REQUEST —
Rewrite these rows with every "button" changed to "control" and everything else left as it is. Leave the pictures out of your answer.

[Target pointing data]
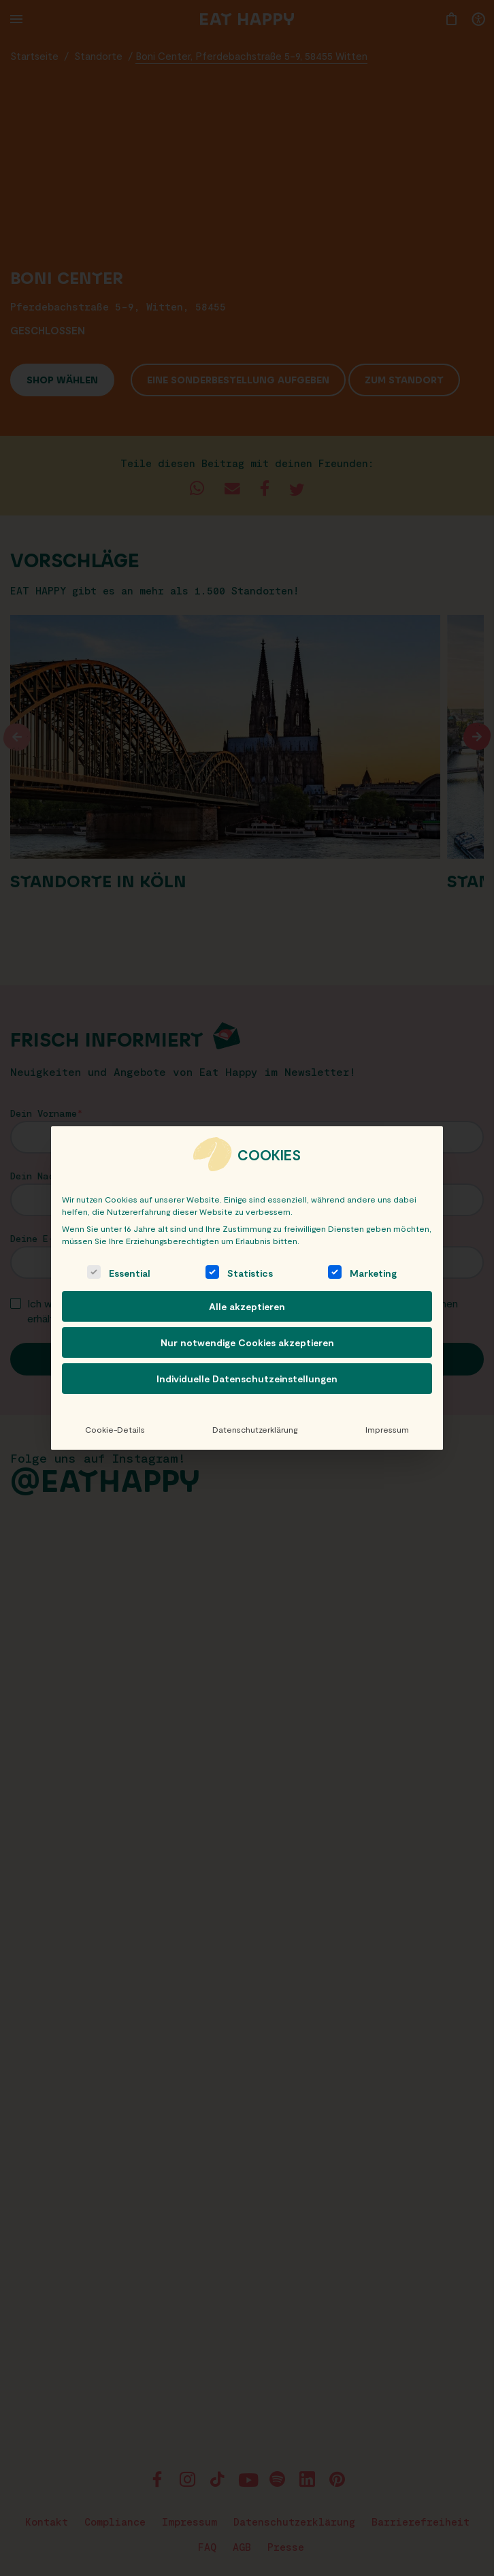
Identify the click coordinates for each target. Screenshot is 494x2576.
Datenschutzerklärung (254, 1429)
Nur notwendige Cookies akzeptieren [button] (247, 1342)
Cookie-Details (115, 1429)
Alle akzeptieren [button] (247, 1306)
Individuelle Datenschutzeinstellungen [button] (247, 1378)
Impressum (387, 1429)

CORRECT OUTPUT —
Identify the click coordinates for each target. Screenshot is 494x2576.
Datenschutzerklärung (254, 1429)
Nur notwendige Cookies akzeptieren [control] (247, 1342)
Cookie-Details (115, 1429)
Alle akzeptieren [control] (247, 1306)
Individuelle Datenschutzeinstellungen [control] (247, 1378)
Impressum (387, 1429)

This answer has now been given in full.